Moretti did not bother to explain. This woman would not pester him about dishcloths, because she was more than capable of getting one for herself.
“But I do want to hear what Nichol Watt has to say, first, without an audience.”
They went into another office near Moretti’s that was temporarily empty, and Moretti made the call. At the sound of Watt’s voice echoing down the line with its characteristic drawl, Liz Falla grimaced and silently fake vomited.
“Hi there, Moretti. Want to know something about the high-priced cadaver?”
“Time of death if possible, and something about the bullet that killed him.”
“I’ll know more after the autopsy, of course, but I estimate time of death to be somewhere between eleven and twelve o’clock, of a single gunshot wound to the head. Interesting bullet from what I can see, and I think they’ll find it’s a hollow-point. Everything looked neat and tidy on the outside, but it’ll have done a hell of a lot of damage on the inside. I did part of my forensic training in the States, and saw some of these. Not the kind of missile I’d expect to find in the average British huntsman’s gun cabinet, let alone on Guernsey. I think it should be sent straight to Chepstow. I wouldn’t even waste my time sending it to the Jersey crime lab. We don’t see many hollow-points around these parts.”
Both of the islands had scene-of-the-crime labs, well equipped to identify drugs, analyze fingerprints, develop photographs, and take care of most of the basic needs of the island CID, but for some procedures the evidence was sent to the forensic labs in Chepstow, Surrey.
“Agreed. One other thing — he’d peed his pants. Before, or after death?”
“Before, in my opinion. I’ll be able to tell you more tomorrow.”
There was a click as Nichol Watt hung up the phone.
“I tell you, Falla,” said Moretti, “he may be a shit with women, but Dr. Watt’s great with corpses. You heard that?”
“He’s never bothered me, Guv, but one of his harem is my stupid idiot cousin.”
“Does she know about the others?” Moretti held the door for his partner and closed it behind them.
“Oh, yes, but it doesn’t make one bit of difference. She thinks she can reform him. The love of a good woman and all that crap.”

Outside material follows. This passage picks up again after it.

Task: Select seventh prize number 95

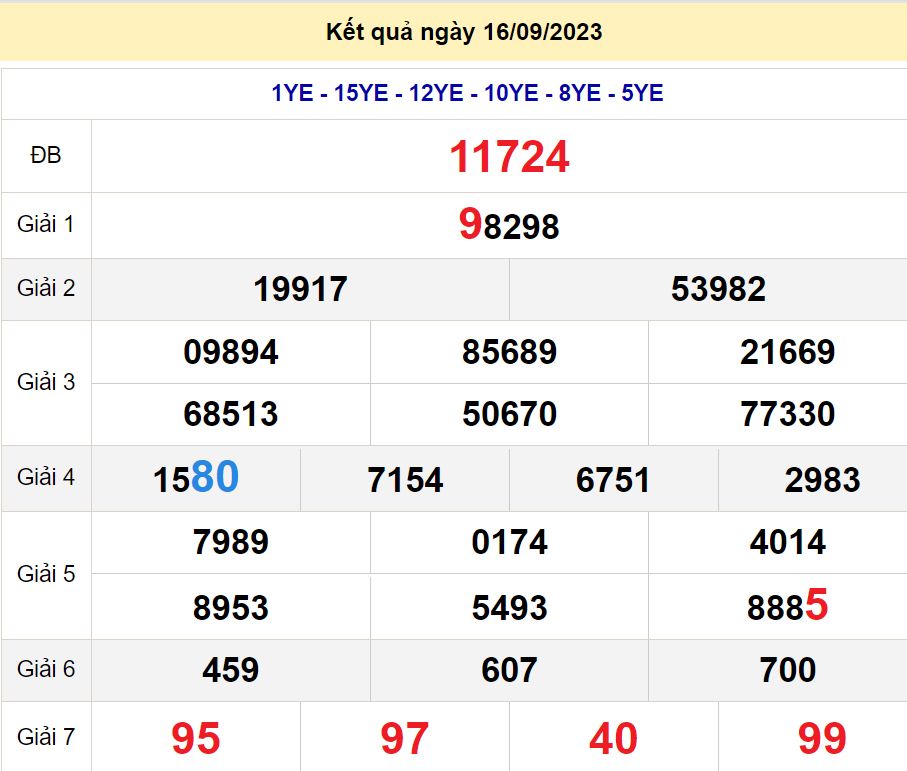Action: coord(196,738)
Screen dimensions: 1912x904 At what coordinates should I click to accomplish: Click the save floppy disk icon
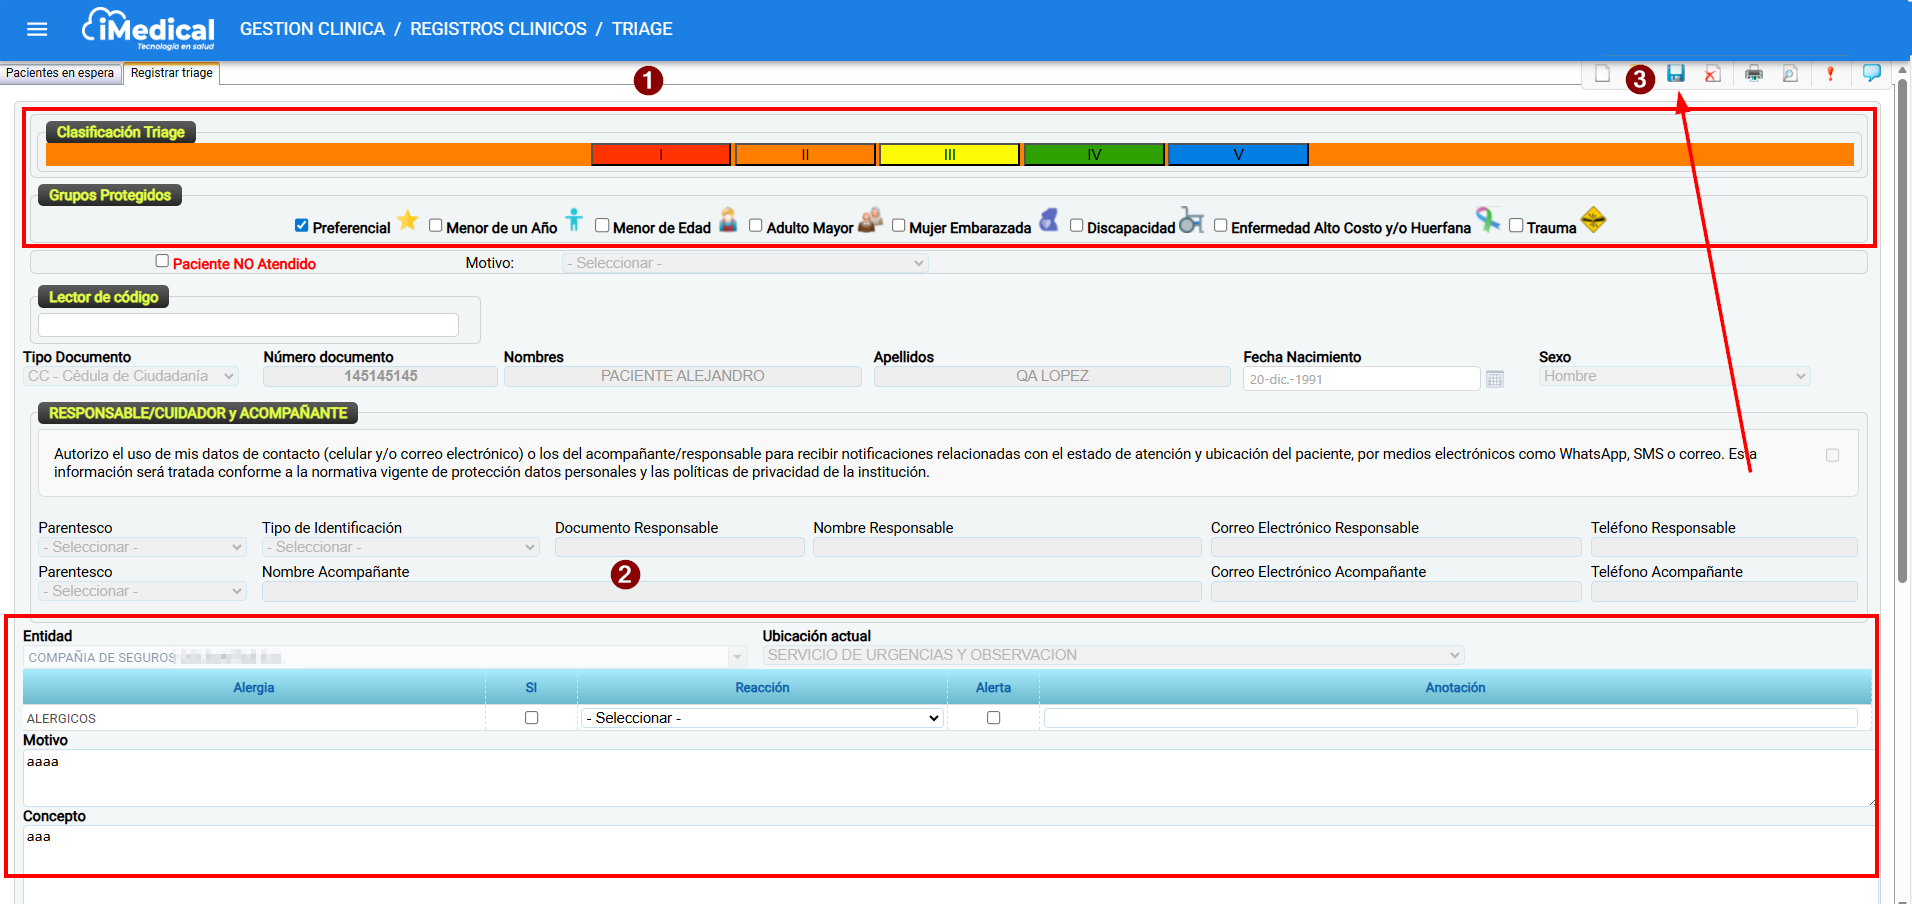pyautogui.click(x=1676, y=74)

“Didn’t read you as a cynic, Falla. You don’t think the right woman can turn a man around?”
“No, I don’t. Besides, I like the bad boys too. That’s my problem.”
Moretti was saved from any response by the appearance of Gwen Ferbrache in the doorway of his office.
“I heard your voice, Edward. I’m so sorry to bother you. I tried to reach you at home, kept getting your answer phone, and you didn’t get back to me.” She was smiling, but Moretti could hear the anxiety in her voice.
“It’d been a busy week, Gwen, and then I took a few days off.